- Finally, because the science and engineering labor market holds special interest to me, I've always been interested in the compensating wage differentials literature - a factor that I think for obvious reasons plays a huge role in this market. I was reading some of Einstein's essays last night, and I came across this great passage that really highlights why compensating differentials are so important when we think about scientists. He writes:
"The most important motive for work in the school and in life is the pleasure in work, pleasure in its result and the knowledge of the value of the result to the community." (from "On Education", 1936)
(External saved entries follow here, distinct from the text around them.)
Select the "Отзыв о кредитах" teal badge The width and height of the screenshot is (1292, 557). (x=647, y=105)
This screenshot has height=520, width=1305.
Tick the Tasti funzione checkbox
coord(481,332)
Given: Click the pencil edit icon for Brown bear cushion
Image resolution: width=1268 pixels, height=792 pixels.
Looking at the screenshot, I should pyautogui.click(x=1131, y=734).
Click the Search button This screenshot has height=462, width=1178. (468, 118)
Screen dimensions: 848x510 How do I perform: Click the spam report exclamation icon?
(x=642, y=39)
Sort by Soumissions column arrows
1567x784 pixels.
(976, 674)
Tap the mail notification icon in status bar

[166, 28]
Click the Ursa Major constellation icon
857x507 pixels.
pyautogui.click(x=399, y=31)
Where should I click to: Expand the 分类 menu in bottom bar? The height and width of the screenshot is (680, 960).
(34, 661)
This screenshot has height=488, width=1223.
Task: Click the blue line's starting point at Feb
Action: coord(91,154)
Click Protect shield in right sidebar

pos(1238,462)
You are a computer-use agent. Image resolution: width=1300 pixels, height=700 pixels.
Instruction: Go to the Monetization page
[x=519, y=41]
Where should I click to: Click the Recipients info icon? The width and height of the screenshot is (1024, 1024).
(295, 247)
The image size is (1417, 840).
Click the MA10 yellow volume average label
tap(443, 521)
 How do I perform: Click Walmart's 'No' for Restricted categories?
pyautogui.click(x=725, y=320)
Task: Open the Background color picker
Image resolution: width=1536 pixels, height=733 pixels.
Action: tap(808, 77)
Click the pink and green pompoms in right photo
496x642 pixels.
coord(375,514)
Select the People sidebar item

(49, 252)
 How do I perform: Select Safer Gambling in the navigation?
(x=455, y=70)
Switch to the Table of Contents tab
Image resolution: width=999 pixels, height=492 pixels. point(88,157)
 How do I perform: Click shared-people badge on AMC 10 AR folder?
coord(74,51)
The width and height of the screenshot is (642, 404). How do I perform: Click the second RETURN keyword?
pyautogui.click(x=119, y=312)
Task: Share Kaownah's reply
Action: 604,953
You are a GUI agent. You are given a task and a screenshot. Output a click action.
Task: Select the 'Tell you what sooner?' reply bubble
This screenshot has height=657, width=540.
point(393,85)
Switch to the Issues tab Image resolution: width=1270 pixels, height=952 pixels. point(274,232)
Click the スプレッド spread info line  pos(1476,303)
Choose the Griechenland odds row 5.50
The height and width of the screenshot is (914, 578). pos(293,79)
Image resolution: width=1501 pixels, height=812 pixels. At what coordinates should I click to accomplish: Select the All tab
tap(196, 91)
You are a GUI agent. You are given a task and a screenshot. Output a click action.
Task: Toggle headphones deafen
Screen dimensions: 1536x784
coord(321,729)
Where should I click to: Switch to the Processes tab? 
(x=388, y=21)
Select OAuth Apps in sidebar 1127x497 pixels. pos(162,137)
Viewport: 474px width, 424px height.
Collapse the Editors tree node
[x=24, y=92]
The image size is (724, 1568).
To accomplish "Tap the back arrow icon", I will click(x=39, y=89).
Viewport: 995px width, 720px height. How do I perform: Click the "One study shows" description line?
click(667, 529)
I (obviously) think one of the chief determinants of work is the monetary compensation received for that work and the marginal productivity that firms get out of purchasing labor. Einstein has not swayed me from this view. But I strongly agree with Einstein that that is not the full extent of our relationship with work, and in scientific jobs particularly, there are often motives much broader than earning an income that have to be considered.
Those are some scattered thoughts - I've been thinking about the STEM labor market recently because I'm getting ready to write an application for an IHS fellowship discussing the market for scientific labor. As I've said before - the market works. There's no real evidence of doomsday shortages. There are all kinds of interesting dynamics and adjustment processes in this specialized labor market - and lots of implications for growth and sustainability in general. There's lots of fascinating stuff for an economist to talk about. But the sky-is-falling mentality that a lot of people have is simply not justified.